» ABOUT THIS EXERCISE: Return the data below in full and exactly, except that the pictures are dropped.

(Saved data entries)

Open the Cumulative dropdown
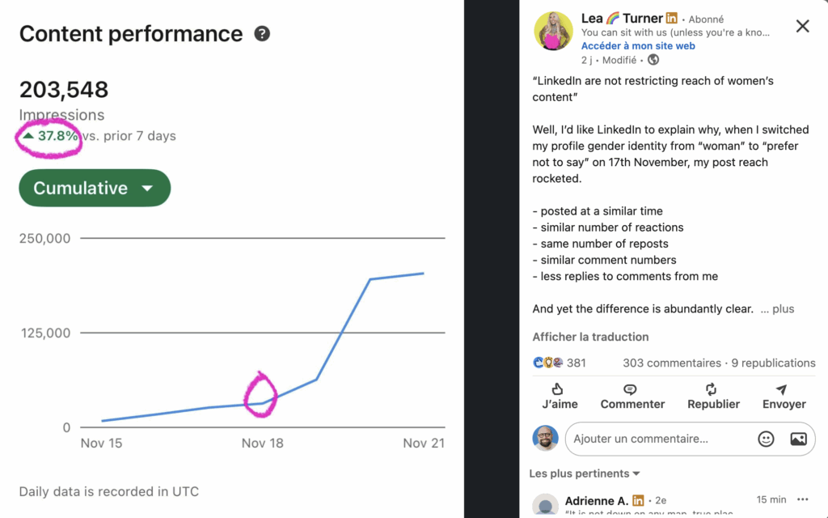828x518 pixels. pos(95,188)
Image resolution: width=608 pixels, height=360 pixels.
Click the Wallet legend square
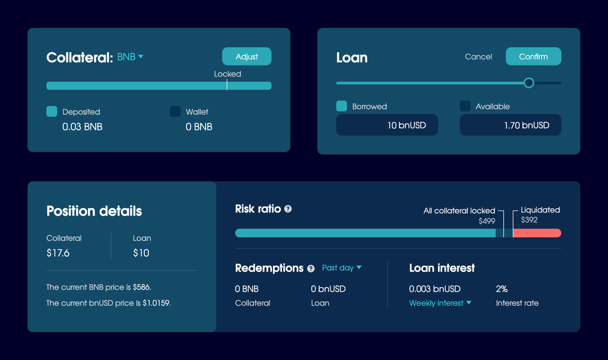(x=175, y=111)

» WRITTEN ANSWER:
Open the Cumulative dropdown
828x518 pixels. pos(95,188)
Image resolution: width=608 pixels, height=360 pixels.
Click the Wallet legend square
(x=175, y=111)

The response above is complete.